ELECTRIC ATMOSPHERE MEETS WORLD CLASS GOLF

 

The atmosphere, itself, will bring its own character to the broadcast side of the event.

 

The idea is to bring innovative ideas together with all that has been good with broadcast sports and pack it up tightly into a great package. Players will walk from their locker rooms out of tunnels to the mainstage amidst a pyrotechnical light show. Warmups will be equivalent to an NBA pregame shootaround.

 

Meanwhile, fans can get warmed up on an outdoor plaza that will become its own sideshow before the show.

 

However, that part will be broken up before tee time.

 

“The fans are there to watch the show but they are also a part of the show,” Macaulay said. “They are there to create atmosphere for the television audience and the players.”

 

Macauley alluded to the old television show, “Let’s Make a Deal,” where audience members dressed up in wacky costumes for attention.

 

“Instead of going crazy for people they don’t know dressed in silly costumes, they are, instead, watching McIlroy and Woods warming up,” he said.

 

TECHNOLOGY IS ALL ABOUT TIMING

 

The timing of the sports technology likely could not be better.

 

As technology has evolved, sports has been one of the more active industries to take advantage of it.

 

The evolution of sports presentation and consumption has come a long way since 1998, when the NFL debuted the yellow first-down marker on screens.

 

At the time, the simple overlay was a hit as viewers started to consider new ways of watching their favorite teams.

 

Soon thereafter, all sports found ways to manipulate display screens, keeping fans engaged as the game or match played out.

 

In golf, that meant commercial simulators, yards-to-hole data and other technology.

 

“The last decade has been transformational” when it comes to technology, Macaulay said. “Simulators have been around for 20-25 years now.”

 

CENTRAL FLORIDA: TALENT AND GOLF DEPTH

 

About eight miles away from the panel discussion, TMRW Sports headquarters sits nestled in the Orlando suburb of Winter Park.

 

“The Winter Park area has a lot of resources here and a lot of startups,” Macaulay said. “We need to be able to have oxygen and build, right?”

 

The community is home to Rollins College, one of several schools in the area that consistently produce some of the best tech talent in several industries.

 

The others include Full Sail University, a slew of community college campuses and University of Central Florida, which jostles with Arizona State University every year as the largest student body in the U.S.

 

“We have hired quality people in this area and not too far outside of our economic circle,” Macaulay said. “It’s a good indication of the community that has been burgeoning here.”

 

Beyond the talent pool, Central Florida also has a deep golf ecosystem, with hundreds of golf courses located near the home of tourist destination Walt Disney World.

 

In addition, Golf Channel called the city home for decades up until 2020.

 

Arnold Palmer took ownership of the bucket-list staple Bay Hill Club and Lodge in Orlando in the 1970s, as well.

 

“Our headquarters being here in the Orlando area was incredibly important,” Brander said. “A number of the folks we brought on board worked with Mike at The Golf Channel or had worked with other businesses in the Orlando area, which is a hotbed for the sport.”

 

The actual venue will be located in Palm Beach, less than 3 hours away from Winter Park.

 

About 70 percent of PGA Tour golfers have homes or stay in that region on a regular basis, Macaulay said.

 

“This has to be convenient for them,” he said. “The whole strategy to begin with is to get the greatest players in the world that no other startup league is able to get so it had to dovetail perfectly with their other lives.
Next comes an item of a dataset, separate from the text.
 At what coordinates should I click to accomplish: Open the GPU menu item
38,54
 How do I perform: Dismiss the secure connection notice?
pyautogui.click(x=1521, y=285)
It’s easy for them to come to this.”

 

AN IDEA YEARS IN THE MAKING

 

The whole idea came from a relationship forged many years ago.

 

Brander had been working in venture capital and startups when he was put in touch with McCarley, a longtime U.S. media executive.

 

He had been working on TMRW Sports on napkins and iPads at the time, looking for a way to pull it off.

 

McCarley had been one of the pioneers of sports broadcasting, famously helping build Golf Channel into one of the more innovative broadcast channels in sports.

 

“There have been a lot of startup sports leagues over the past decade which have not succeeded,” Brander said. “The reason is it’s really hard to bring the talent that matters and that people will watch.”

 

That’s why bringing in Woods and McIlroy early has been crucial.

 

STARPOWER BEYOND GOLF

 

Beyond these two, however, there is no lack of star power, both in participants and investors.

 

The two primary backers and others involved opened their virtual Rolodex to line up some of the more recognizable names in sports and entertainment.

 

Brander shared that he speaks with former NBA All-Star Andre Iguodala regularly about new ideas for the venue. He also recently received a 3-minute voicemail from DJ Khaled with ideas he had for the presentation side of the enterprise.

 

Overall, the league has more than 40 high-profile investors.

 

“They are passionate about what we are doing and they want to have a role in it,” he said.

 

A LEAGUE FOR THE FANS

 

At its base, TGL builds upon centuries-old fanaticism.

 

In the days of jousting knights, young boys would select their favorites and cheer them on as they sped toward high-speed collisions.

 

In more modern times, fans select team allegiance, often based upon their region and latch on to their players.

 

“Each person has a true passion for sports and everyone growing up as a kid had their favorite athlete or sports team or followed a league,” Brander said. “You have people living and dying by the successes and failures of your favorite team.”

 

Golf is a little bit different than team sports, however, for the most part.

 

Those who watch the PGA TOUR generally follow and root for individual players.

 

That’s the energy TMRW Sports plans to harness but in an entirely new way, placing those players on specific teams.

 

That’s just one of a number of innovations that will roll out with TGL.

 

“The ability for people to have a hand in building a league where kids all over the world can have those same reactions and memories because of something all of us have collectively built is a special opportunity,” Brander said. “The ability to change and innovate and reimagine the game of golf, leave a legacy on the sports industry, was something they couldn’t pass up.”

 

OPENING DAY BUTTERFLIES?

 

Macaulay admitted to a little bit of pressure when they fire up the simulators, actuators and undulating greens to a public audience for the first time in prime time on Jan. 9 on ESPN.

 

After all, they are simulating ball movement and results for some of the world’s most-precise golfers - who rarely miss.

 

“They know what shot they hit without looking,” he said. “It has to match what they hit.”

 

That’s why they set up a “secret lair” in Orlando, he said, to fine tune the simulators as much as they can before showtime.

 

Even as they prepare for the pageantry, Macaulay said outsiders still have no real idea what they are in store for.

 

The excitement of the crowd.

 

Holing out on any given hole within six minutes.

 

Shot clocks.

 

Timeouts.

 

Miked-up golfers.

 

“It’s going to be a spectacle,” Macaulay said. “You have to imagine the excitement you have and the excitement of the crowd.”

 

On Jan. 9, imagination will no longer be necessary.

 

“Once people see the sheer size and scale of the area of play, the technology and how accurate we can replicate exactly what it’s like to play golf on 200 acres of land but condensed into this venue, people will be astonished,” Brander said. “Add in the crowd going crazy, it’s going to be pretty awesome.”